Aim of the exercise:
Copy all the lines of the data that include the word "computer".

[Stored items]
◇ ◇ ◇ ◇ ◇ ◇ ◇
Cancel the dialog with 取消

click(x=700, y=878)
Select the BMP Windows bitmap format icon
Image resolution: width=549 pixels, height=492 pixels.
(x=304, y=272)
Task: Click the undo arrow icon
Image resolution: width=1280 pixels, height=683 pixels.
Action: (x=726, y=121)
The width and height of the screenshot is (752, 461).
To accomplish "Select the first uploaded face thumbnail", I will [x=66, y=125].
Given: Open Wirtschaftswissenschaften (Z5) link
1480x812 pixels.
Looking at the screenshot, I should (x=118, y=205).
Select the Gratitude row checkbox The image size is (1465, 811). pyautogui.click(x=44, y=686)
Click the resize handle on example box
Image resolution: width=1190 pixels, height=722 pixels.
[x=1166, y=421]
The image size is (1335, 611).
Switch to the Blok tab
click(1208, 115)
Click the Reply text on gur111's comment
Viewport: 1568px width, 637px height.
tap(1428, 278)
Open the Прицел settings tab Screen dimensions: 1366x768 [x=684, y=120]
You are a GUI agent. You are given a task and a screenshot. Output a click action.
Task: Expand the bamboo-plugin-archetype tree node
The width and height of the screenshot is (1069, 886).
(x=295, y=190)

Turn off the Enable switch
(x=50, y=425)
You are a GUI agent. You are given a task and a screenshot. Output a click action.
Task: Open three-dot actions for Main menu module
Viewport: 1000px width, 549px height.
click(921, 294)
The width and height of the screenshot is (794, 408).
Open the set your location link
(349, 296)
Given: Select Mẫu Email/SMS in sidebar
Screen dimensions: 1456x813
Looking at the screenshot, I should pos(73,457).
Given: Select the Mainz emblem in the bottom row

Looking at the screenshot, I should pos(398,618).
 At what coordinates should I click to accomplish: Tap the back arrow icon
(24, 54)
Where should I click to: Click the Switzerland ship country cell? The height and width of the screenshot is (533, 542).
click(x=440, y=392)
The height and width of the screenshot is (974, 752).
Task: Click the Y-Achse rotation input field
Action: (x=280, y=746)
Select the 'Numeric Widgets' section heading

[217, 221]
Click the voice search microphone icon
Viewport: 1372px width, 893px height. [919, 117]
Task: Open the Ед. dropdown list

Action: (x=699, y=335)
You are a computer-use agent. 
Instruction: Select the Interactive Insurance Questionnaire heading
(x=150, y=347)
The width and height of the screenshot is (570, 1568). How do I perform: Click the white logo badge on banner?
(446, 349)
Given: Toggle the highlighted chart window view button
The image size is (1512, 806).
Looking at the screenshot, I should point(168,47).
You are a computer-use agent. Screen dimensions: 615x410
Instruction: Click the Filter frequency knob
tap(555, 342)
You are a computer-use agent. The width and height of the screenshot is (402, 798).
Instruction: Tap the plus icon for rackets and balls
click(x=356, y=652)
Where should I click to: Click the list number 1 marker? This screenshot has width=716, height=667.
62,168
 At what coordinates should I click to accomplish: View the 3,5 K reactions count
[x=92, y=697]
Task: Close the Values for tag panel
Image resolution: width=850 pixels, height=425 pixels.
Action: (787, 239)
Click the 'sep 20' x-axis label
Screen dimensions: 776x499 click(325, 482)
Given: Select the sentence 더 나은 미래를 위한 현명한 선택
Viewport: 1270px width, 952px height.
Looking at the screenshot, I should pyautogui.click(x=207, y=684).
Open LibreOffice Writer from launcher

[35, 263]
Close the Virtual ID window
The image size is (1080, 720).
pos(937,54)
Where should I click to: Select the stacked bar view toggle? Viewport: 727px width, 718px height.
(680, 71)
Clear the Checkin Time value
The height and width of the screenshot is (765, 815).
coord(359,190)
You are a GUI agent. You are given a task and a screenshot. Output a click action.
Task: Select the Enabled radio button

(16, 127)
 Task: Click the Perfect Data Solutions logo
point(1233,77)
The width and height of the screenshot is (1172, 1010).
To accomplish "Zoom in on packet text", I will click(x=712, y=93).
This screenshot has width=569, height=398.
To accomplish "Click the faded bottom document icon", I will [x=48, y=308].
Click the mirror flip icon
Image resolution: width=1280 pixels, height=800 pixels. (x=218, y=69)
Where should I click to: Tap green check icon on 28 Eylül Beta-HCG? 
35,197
◇ ◇ ◇ ◇ ◇ ◇ ◇
Result of the task:
You are a computer-use agent. 
You are a computer-use agent. Screen dimensions: 615x410
You are a computer-use agent. The width and height of the screenshot is (402, 798).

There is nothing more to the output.